Gli altri due nomi in corsa, per ora, sono quelli di Bruno Tabacci e Alessandra Kustermann. Tabacci era vicepresidente della Lombardia negli anni Ottanta. Formigoni twitta: «Se candidano lui, è fatta!». Alessandra Kustermann è un grande medico, primaria di ostetricia alla Mangiagalli e fondatrice dell’associazione contro la violenza sulle donne. Come assessore alla sanità  lombarda, sarebbe la rivoluzione. Molto apprezzata dalla borghesia milanese di sinistra, avrebbe solo poche settimane per farsi conoscere oltre la cerchia dei Navigli.

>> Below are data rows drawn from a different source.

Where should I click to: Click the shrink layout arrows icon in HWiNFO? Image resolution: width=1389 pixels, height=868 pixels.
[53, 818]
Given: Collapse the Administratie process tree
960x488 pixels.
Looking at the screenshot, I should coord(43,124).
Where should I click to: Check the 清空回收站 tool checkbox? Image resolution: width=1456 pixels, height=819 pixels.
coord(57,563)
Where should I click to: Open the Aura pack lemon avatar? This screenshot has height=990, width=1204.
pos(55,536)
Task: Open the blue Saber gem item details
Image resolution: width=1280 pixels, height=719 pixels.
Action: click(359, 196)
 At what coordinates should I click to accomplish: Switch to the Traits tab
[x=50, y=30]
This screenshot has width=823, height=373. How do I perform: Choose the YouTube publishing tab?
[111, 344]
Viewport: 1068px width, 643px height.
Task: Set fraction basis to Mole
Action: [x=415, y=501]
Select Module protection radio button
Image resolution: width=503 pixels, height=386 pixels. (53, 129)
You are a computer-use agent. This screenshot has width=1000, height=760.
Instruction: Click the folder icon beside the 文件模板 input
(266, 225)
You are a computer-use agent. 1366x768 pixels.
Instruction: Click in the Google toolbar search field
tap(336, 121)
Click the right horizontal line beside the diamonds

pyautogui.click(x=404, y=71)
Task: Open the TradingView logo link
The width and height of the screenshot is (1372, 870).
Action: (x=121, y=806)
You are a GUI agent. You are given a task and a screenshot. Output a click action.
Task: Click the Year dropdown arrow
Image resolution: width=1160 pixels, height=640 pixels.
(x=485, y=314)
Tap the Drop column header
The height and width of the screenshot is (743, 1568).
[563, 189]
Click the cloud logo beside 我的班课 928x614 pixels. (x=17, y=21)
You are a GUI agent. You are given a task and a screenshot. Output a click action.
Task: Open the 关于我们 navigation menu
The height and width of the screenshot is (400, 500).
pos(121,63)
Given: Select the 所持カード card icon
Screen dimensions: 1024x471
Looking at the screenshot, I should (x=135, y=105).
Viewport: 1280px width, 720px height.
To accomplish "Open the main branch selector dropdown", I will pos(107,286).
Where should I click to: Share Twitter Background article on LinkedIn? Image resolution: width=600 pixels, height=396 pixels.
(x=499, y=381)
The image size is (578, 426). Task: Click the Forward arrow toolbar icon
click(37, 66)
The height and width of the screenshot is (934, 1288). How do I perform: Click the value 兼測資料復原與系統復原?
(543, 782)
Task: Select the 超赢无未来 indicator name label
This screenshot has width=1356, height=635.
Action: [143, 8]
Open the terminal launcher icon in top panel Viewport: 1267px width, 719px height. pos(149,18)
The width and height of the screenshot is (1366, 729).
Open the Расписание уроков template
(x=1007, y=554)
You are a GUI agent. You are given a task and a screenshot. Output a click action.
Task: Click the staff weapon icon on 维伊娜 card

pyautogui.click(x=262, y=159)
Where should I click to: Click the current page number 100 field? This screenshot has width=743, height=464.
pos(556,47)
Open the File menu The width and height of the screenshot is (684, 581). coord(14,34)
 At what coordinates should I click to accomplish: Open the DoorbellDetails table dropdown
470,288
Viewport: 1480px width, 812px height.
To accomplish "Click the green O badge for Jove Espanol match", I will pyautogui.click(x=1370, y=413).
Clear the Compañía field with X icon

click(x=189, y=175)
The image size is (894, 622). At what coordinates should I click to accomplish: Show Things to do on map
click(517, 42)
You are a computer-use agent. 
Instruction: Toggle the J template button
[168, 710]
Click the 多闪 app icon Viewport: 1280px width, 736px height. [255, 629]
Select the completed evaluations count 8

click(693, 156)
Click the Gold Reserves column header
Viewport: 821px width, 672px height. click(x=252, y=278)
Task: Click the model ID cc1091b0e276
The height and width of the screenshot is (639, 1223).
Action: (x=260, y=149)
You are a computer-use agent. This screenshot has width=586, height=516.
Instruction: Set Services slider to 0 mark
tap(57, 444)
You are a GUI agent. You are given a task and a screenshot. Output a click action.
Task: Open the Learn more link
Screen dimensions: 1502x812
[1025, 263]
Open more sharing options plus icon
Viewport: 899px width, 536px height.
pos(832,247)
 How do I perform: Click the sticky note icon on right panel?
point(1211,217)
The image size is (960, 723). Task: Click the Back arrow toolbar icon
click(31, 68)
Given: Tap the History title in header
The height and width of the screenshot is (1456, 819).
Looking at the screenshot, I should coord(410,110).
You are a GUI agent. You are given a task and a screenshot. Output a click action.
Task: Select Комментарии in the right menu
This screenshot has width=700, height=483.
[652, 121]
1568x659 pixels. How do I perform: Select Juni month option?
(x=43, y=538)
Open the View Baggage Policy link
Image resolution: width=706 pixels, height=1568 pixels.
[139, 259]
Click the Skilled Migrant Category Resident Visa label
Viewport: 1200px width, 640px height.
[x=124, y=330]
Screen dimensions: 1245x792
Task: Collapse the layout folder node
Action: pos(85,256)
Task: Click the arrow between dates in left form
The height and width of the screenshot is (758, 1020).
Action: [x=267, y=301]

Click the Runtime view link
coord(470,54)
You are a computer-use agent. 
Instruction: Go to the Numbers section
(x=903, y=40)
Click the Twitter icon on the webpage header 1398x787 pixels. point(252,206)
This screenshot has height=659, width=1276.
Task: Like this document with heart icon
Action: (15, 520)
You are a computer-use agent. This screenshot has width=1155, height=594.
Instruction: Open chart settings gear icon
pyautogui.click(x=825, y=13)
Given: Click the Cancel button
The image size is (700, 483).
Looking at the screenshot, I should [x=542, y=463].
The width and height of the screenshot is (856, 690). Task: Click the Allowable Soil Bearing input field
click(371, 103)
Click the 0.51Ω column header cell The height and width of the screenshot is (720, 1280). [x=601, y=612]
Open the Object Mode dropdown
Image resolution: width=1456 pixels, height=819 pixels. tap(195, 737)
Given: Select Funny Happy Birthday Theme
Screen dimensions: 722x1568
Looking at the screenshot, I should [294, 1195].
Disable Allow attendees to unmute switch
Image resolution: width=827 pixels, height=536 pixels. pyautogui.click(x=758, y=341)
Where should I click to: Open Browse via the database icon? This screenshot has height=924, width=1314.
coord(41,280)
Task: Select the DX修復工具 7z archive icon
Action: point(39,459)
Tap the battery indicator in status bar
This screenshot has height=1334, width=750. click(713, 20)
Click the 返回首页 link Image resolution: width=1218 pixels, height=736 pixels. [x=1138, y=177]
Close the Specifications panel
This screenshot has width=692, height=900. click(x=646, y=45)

Alla fine saranno le primarie a decidere. Il segretario del Pd lombardo, Maurizio Martina, sbarazza il campo dagli equivoci: «Le faremo, dobbiamo farle, anche se non è semplice. Sono nel nostro Dna». L’idea è quella di accorparle con il ballottaggio delle primarie nazionali, il 2 dicembre. Il vincitore, più che con gli improbabili eredi del Celeste, Albertini o Maroni, dovrà  fare i conti con la storia. Quella che ha visto la Lombardia governata dal centrodestra per vent’anni e prima per quaranta feudo democristiano. Dovrà  vedersela anche con la consolidata abitudine della sinistra lombarda alla sconfitta. Giorgio Ambrosoli amava una frase di Sant’Ambrogio: «Voi pensate: i tempi sono pesanti, i tempi sono difficili. Vivete bene e muterete i tempi».